Imagine an old style radio where you can dial in the frequency. If you don’t dial in perfectly, you can still hear the music, but the sounds integrity is lost in static. However, when you get the frequency just right, the music takes on a special beauty because it is precise.


Wine works the same way. I can’t tell you the number of wines that miss the mark on greatness—not because they had raspberry flavors when there should have been cherry or something as silly as that—but because the wine in question was muddled, dulled and diffused.


Interestingly, sensory scientists themselves often analogize flavor to sound. Is flavor X a whisper or a shout? they will ask in an experiment. Using sound as a metaphor, I would offer that a great wine has a flavor that is the precision equivalent of a church bell in the mountains. In fact, I once shared my theory with Aubert de Villaine, the proprietor of the Domaine de la Romanée Conti in Burgundy, France. He smiled. “A church bell in the mountains, but only in the morning,” he advised.

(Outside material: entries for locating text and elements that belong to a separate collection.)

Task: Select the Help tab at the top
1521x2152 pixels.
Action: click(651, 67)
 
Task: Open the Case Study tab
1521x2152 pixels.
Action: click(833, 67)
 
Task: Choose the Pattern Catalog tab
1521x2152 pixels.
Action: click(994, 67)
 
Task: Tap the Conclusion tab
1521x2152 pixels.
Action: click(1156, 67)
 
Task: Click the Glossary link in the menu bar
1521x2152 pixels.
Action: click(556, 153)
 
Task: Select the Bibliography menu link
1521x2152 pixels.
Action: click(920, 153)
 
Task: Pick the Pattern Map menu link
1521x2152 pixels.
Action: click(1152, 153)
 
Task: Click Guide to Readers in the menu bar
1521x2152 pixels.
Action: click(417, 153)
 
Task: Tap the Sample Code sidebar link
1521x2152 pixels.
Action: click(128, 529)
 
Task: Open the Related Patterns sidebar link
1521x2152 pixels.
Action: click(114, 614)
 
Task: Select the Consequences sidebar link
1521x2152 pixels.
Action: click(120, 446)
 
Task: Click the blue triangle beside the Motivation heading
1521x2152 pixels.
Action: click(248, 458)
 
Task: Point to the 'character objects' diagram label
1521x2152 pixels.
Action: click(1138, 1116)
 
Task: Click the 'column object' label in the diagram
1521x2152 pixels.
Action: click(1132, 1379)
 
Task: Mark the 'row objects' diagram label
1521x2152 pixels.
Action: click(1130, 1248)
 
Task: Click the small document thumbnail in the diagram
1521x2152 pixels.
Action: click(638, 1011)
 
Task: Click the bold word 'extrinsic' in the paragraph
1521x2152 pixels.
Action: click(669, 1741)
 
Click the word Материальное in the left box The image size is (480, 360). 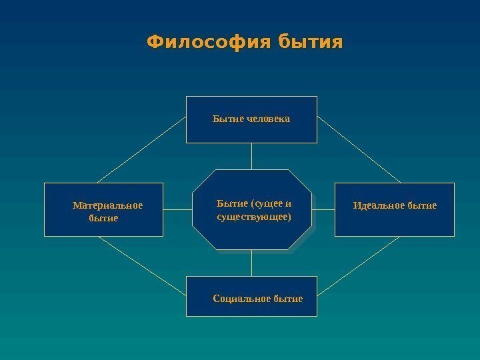[107, 205]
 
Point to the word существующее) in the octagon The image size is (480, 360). [254, 217]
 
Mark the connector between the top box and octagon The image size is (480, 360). [252, 156]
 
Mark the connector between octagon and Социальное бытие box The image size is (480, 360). [252, 262]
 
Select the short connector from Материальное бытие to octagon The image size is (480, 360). [177, 209]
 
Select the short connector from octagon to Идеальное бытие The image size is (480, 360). [323, 209]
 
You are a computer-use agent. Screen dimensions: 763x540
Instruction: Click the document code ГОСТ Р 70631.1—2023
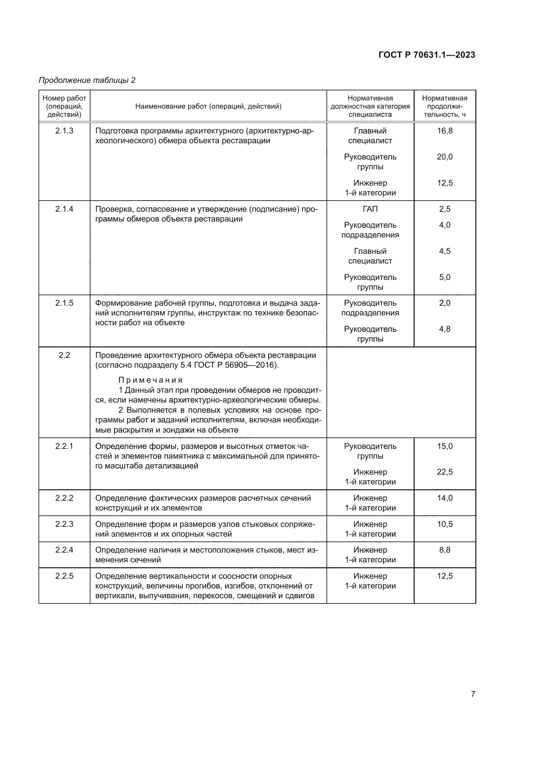point(427,55)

What can cause a wine to lack precision? Too much alcohol and too much oak are leading culprits. But given two well-made wines from two above-average vineyards in the same good year, it is not clear why one wine might be more precise in flavor than the other. There is only the final experiential evidence that one wine indeed IS more precise than the other, and that such precision demarcates a great vineyard site.


I’m sure the monks of Burgundy would have thought so. And please tell me what YOU think… leave me a post.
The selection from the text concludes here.